Reife Männer, frische Musik

Es waren die ersten Tage des aufbrechenden Frühlings 2022, als von den Buschtrommeln im Gießener Land nostalgische Klänge zu vernehmen waren. Die Nachricht: Der Instrumental-Allrounder Dieter »Jerry« Faust kehrt zu den Misfits zurück, die in ihren jungen Jahren mal als »die hessischen Rolling Stones« galten. (Als härtere Entsprechung zu den Black Shadows, die man als »Beatles von der Lahn« handelte).
Heute Abend hat die neue, alte Beat- und Rock’n’Roll-Formation Premiere, wollen Gitarrist Dr.

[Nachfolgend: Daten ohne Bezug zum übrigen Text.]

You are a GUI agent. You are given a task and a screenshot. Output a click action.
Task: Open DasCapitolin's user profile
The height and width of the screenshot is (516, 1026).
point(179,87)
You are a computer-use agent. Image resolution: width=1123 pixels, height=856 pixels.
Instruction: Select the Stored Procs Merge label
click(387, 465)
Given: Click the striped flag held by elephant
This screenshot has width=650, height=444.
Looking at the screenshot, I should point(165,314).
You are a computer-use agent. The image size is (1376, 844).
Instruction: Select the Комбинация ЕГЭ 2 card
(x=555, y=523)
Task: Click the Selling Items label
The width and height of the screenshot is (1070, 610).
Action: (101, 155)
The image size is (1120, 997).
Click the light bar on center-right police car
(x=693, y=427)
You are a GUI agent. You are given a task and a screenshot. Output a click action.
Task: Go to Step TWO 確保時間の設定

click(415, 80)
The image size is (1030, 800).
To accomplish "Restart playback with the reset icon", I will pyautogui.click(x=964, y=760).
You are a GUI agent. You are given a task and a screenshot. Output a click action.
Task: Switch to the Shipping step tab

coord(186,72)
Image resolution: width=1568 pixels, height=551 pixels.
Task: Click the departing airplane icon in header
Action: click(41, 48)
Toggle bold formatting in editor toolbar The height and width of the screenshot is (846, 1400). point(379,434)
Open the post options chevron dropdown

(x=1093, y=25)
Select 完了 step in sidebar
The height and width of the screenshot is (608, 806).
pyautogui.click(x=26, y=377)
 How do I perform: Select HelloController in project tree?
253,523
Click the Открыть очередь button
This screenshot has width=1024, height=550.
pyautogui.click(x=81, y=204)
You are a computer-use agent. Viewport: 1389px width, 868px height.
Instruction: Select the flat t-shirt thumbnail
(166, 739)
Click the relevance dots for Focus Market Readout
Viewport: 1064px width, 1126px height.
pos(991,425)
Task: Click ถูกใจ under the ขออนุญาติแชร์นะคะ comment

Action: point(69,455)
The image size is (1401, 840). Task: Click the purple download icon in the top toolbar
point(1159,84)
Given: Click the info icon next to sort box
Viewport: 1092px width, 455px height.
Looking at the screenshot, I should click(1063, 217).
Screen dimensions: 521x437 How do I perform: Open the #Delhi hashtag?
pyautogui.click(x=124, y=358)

Ulrich Hentschel, Bassist Mick Keller und Andy Herchen am Schlagzeug gemeinsam mit Faust am Licher Schlosspark das »Frühlingserwachen« zu einem Fest der Musik-Erinnerungen machen. Denn das Repertoire der reifen Männer ist der Jugend-Soundtrack all jener, die während der Pubertät unserer Republik das Licht der Welt erblickten.
Hier im Blatt ist die Geschichte der Misfits-Akteure mehrfach seziert worden; ob nun als »Notiz aus der Provinz« oder, weit ausführlicher, in der Reihe »Es war einmal im Gießener Land«.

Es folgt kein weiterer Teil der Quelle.